G.L. c. 61, 61A, and 61B allow for reductions in the fair cash valuation for real property taxes if certain prerequisites are satisfied. Land qualifying under one of these three statutes is commonly referred to as Chapter land. In Komosa v. Board of Assessors of Montague, a rare case involving G.L. c. 61A, which applies to agricultural land, the Appeals Court clarifies what assessors should look for in a property when determining if the property qualifies for classification under the statute.
Kosmosa owned three abutting parcels of land totaling 5.6 acres. Komosa used a portion of this land to grow and harvest hay and submitted an application to the Town seeking c. 61A classification, which among other requirements sets a minimum of five acres of the land to be actively devoted to agricultural or horticultural use. Upon investigation, the assessors determined that only 3.6 acres of Komosa’s land was being used for his hay operation. Based on this, the assessors denied his application for c. 61A classification.
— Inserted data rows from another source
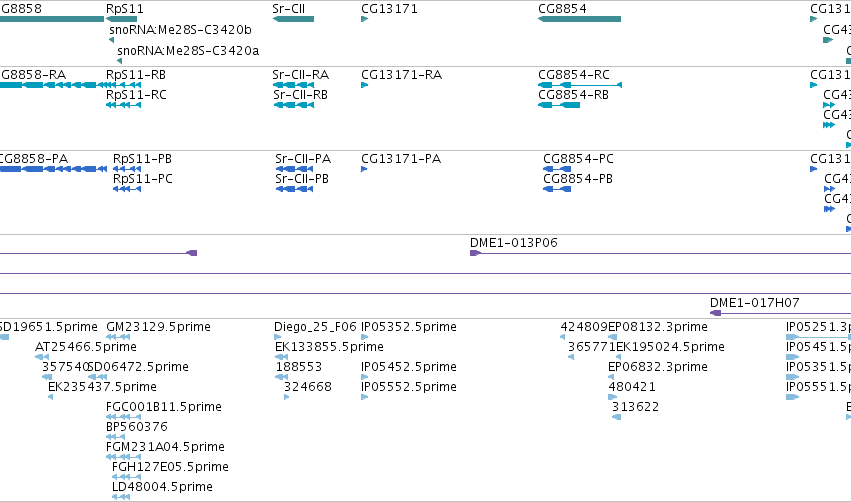Select the 313622 EST feature glyph
Image resolution: width=851 pixels, height=502 pixels.
pyautogui.click(x=617, y=417)
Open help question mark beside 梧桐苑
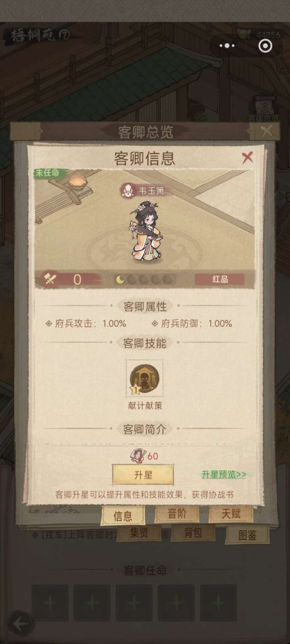 (x=65, y=35)
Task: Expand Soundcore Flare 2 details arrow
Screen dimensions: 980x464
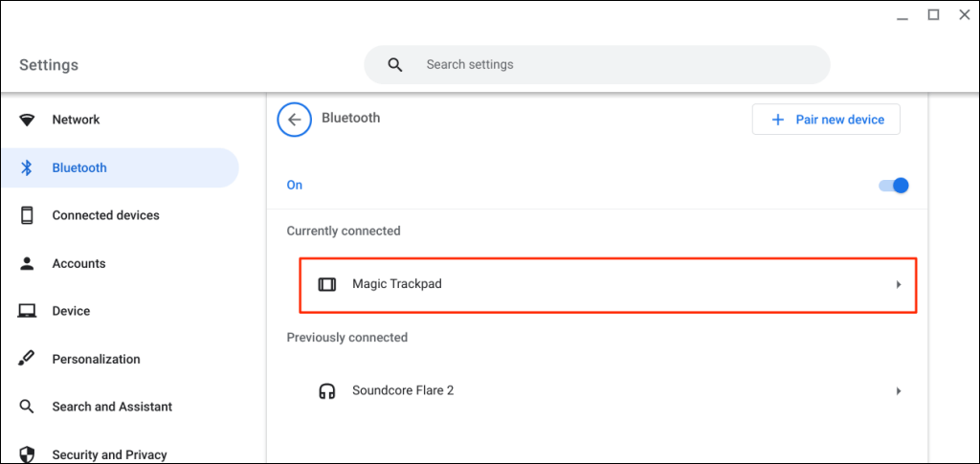Action: click(x=899, y=390)

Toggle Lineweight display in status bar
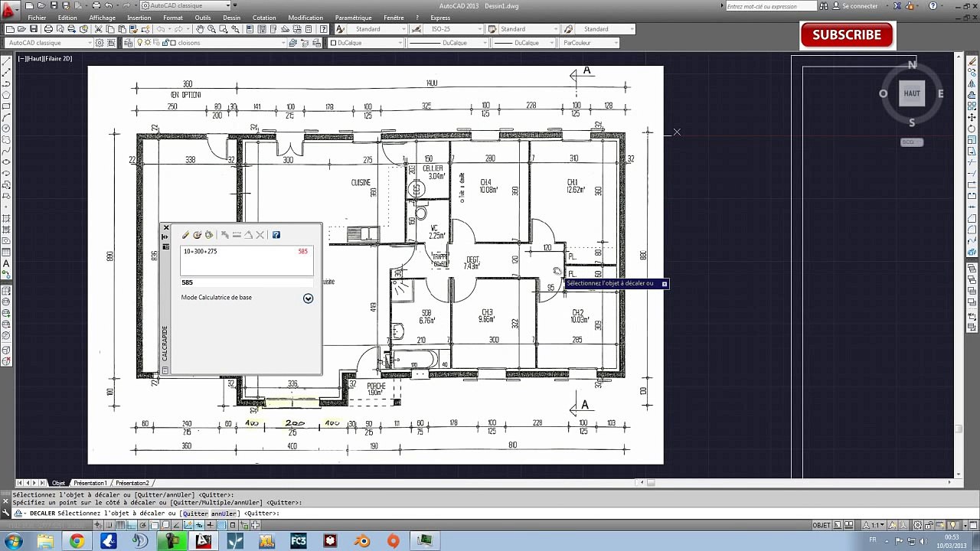[x=210, y=525]
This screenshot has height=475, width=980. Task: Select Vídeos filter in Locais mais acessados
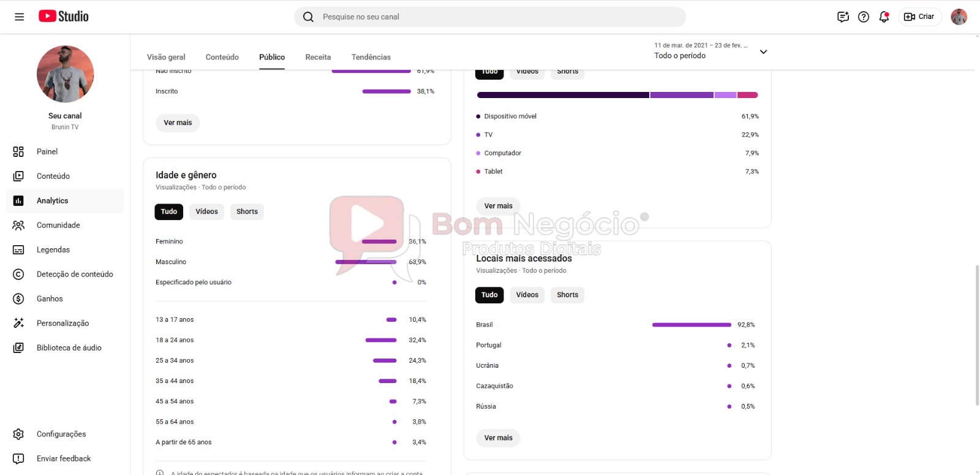click(x=527, y=295)
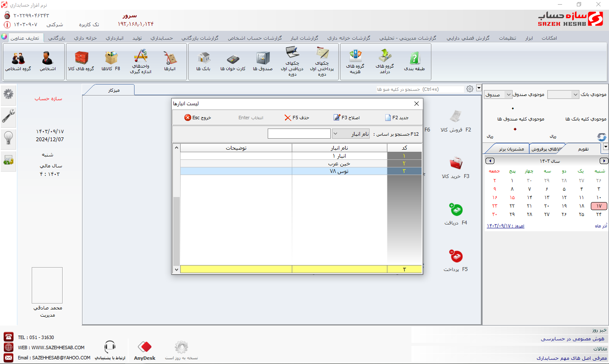Image resolution: width=609 pixels, height=364 pixels.
Task: Click the اصلاح F3 edit button
Action: 347,118
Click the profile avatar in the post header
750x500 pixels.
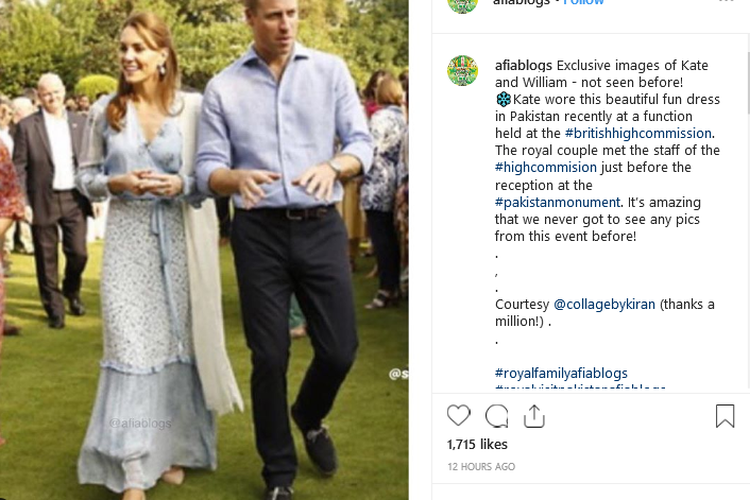click(x=462, y=3)
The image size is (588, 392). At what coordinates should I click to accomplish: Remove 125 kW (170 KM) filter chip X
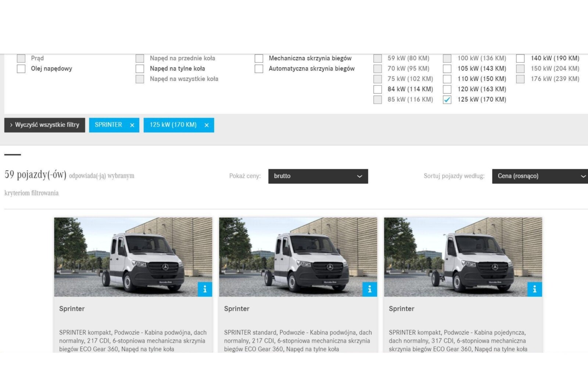(x=207, y=125)
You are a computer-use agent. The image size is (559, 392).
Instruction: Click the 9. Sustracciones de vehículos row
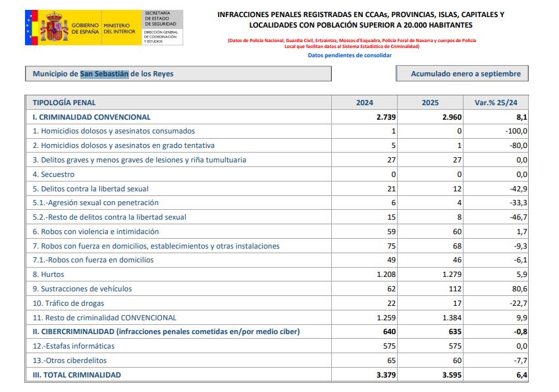(x=82, y=289)
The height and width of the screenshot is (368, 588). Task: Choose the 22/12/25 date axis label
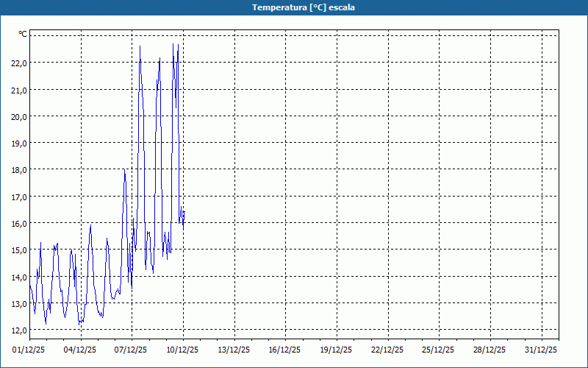[x=388, y=350]
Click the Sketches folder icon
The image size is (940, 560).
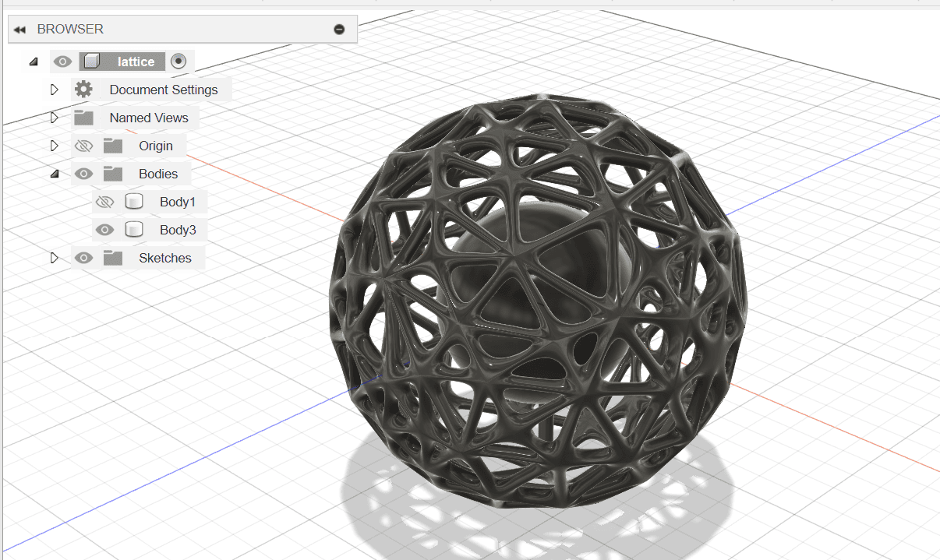113,258
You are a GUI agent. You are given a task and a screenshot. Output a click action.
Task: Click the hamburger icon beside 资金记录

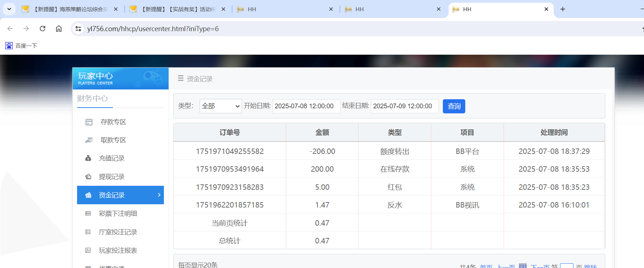[x=181, y=78]
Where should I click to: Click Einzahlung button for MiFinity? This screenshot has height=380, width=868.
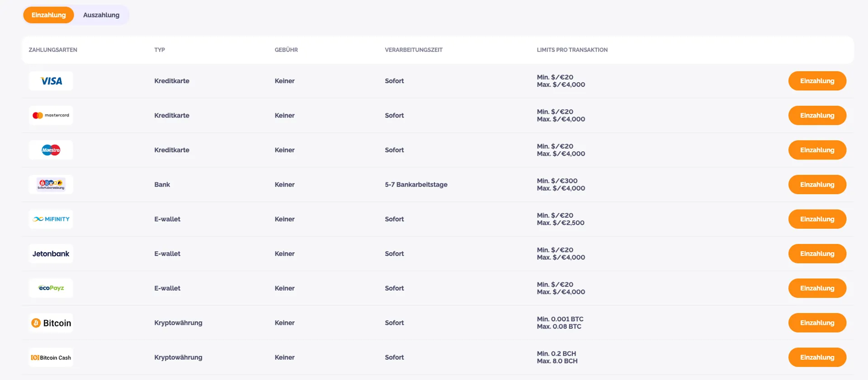click(817, 219)
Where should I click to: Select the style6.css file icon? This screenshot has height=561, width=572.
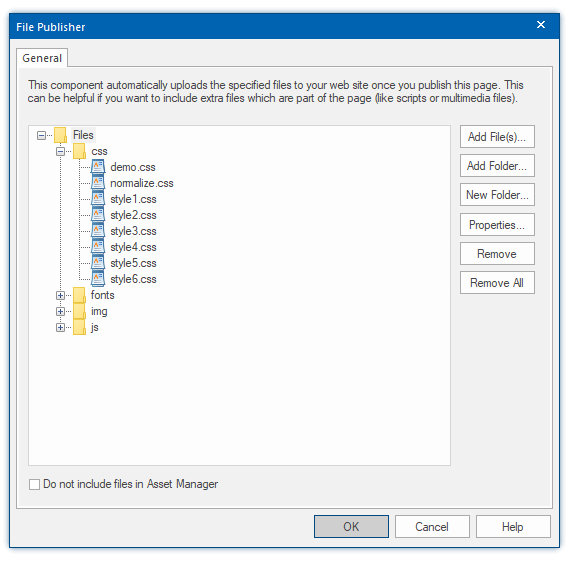coord(98,279)
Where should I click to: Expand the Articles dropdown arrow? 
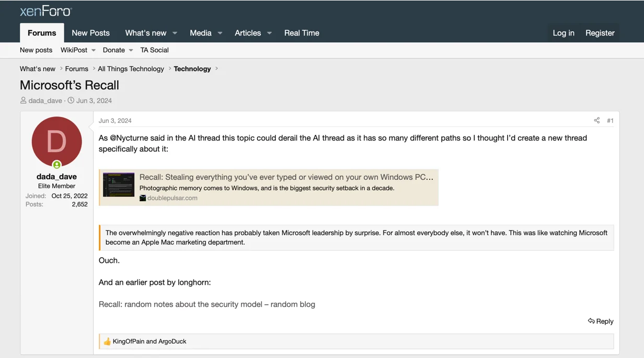(269, 33)
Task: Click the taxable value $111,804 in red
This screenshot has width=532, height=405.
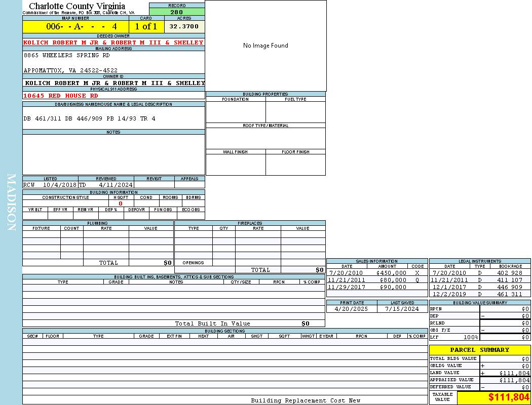Action: [508, 398]
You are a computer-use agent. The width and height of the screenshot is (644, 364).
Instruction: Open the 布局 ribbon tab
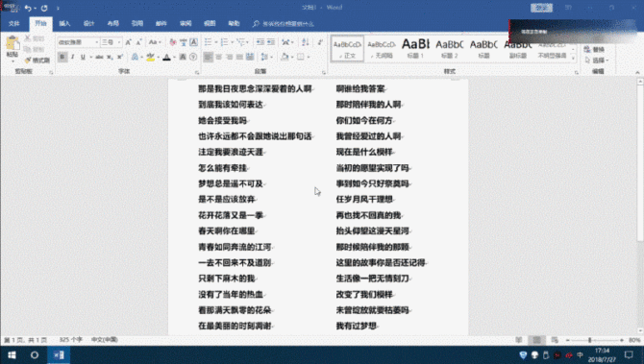coord(113,23)
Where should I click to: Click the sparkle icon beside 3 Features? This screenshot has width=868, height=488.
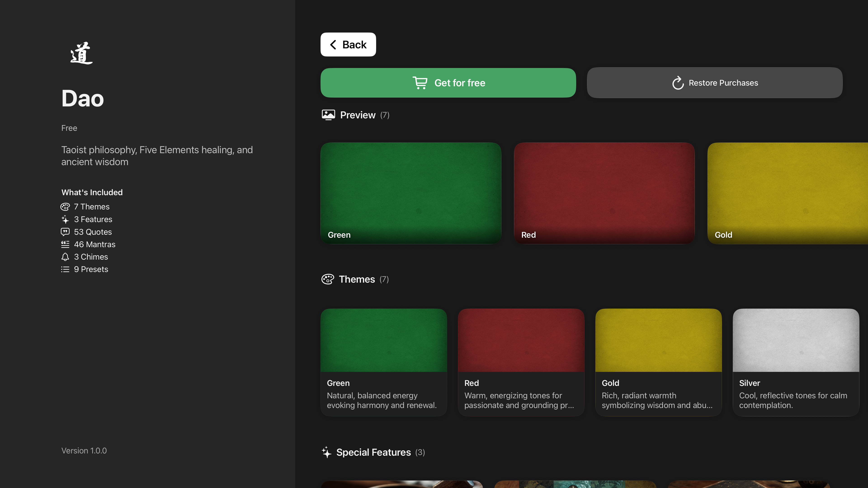pyautogui.click(x=65, y=219)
Komosa appealed to the tax board, which ruled in favor of the assessors. Komosa appealed the tax board’s decision to the Appeals Court. On appeal, he argued that the statute merely required the land in question to exceed five acres, generate $500 in annual sales, and that some portion of the land be used for agricultural or horticultural. The assessors stuck to their original interpretation of the statute that Komosa was required to prove that at least five acres of his land were “primarily and directly” used for haying or uses reasonably related to haying. The Appeals Court agreed with this latter interpretation, finding that the plain language of the statute requires that a minimum of five acres be actively devoted to an agricultural or horticultural use, or ones reasonably related thereto, to receive c. 61A classification. The assessor’s decision to deny Komosa’s application and the tax board’s ruling were both affirmed.